This morning Cooke’s Peak was a grey ghost behind a veil of pink gossamer cloud. She hovered on the horizon like a distant memory of something solid. The other day she was dashed in white on her summit, frosted after a storm. She stood solid and present. Today, though, she was a grey ghost.

An empirical mind would say, “appearances aren’t everything. If you drove through the gossamer veil you would find her solid as a rock, standing tall to her predictable 8404 ft. above sea level. You just experience her as immaterial because of the tricks the light plays on your eyes, playing through the clouds and the early morning slant of the sun.” Phenomenology, on the other hand, looks at lived experience. It arose in the late nineteenth century, about the time the Modernist Movement was really gaining strength in theological circles. The Modernist Movement sought to read the Bible empirically, to demythologize it and figure out what “really” happened when the sun stood still for Moses and Jesus walked on water. The whole world was going scientific, and phenomenology, in its desire to dig deeply into the essential experience empirically, ended up being a healthy counterpoint to the rest of the world. Of course, it leaves us with the question of what is real, and the answer depends on where you stand. To the physical scientist Cooke’s Peak is always a stack of rock. To this phenomenologist this morning she was a grey ghost.
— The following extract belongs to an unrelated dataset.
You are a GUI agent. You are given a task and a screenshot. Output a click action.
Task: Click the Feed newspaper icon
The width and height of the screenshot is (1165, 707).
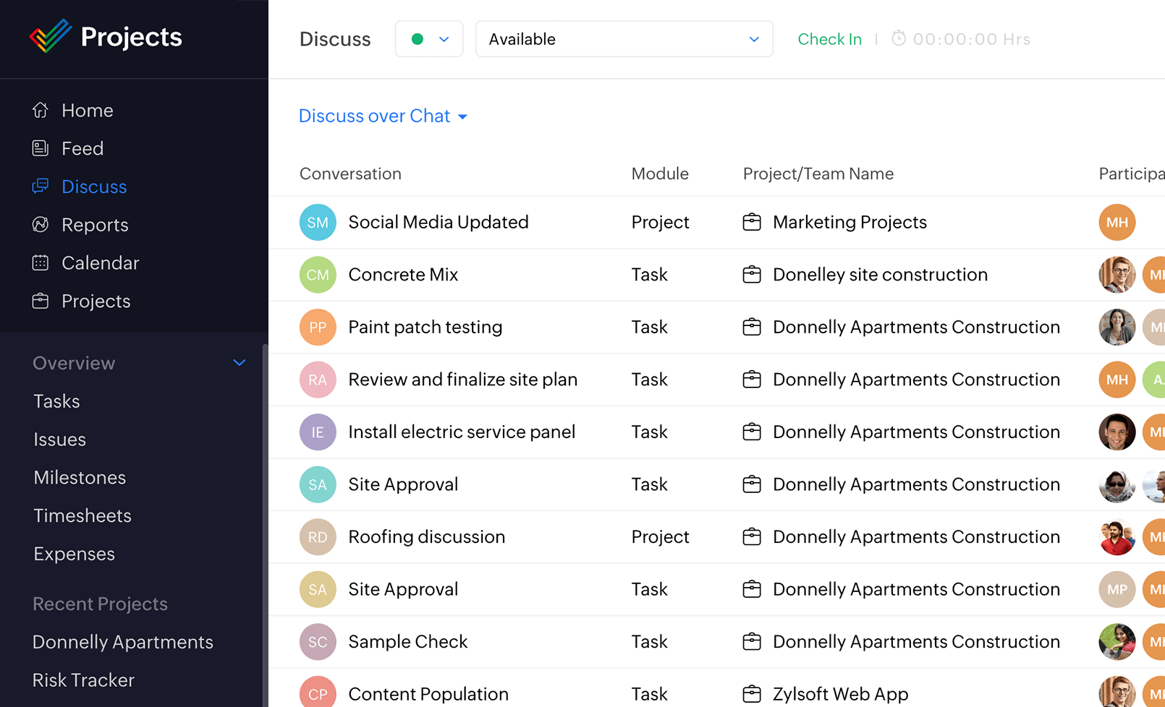(41, 148)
The irony for me is that we cannot talk of ultimate reality in any other than phenomenological terms. Our lived experience with the holy is all we have. The only “empirical” test we have is the consensus of the community of the initiated, in my case, the Christian Church. After all, how do you put a tape measure to a metaphor? —not that God is a metaphor, but all the great thinkers of the Christian tradition agree from the very earliest years that all we have to offer to talk about God is metaphor. Augustine of Hippo said, “If you understand it, it’s not God.”

No wonder we are moving so quickly to a post-modern world. The only language we have to talk about what really matters stubbornly resists reduction to empirical method. Hurrah for phenomenology! It has emerged from its philosophical (and often atheistic) roots to save the world!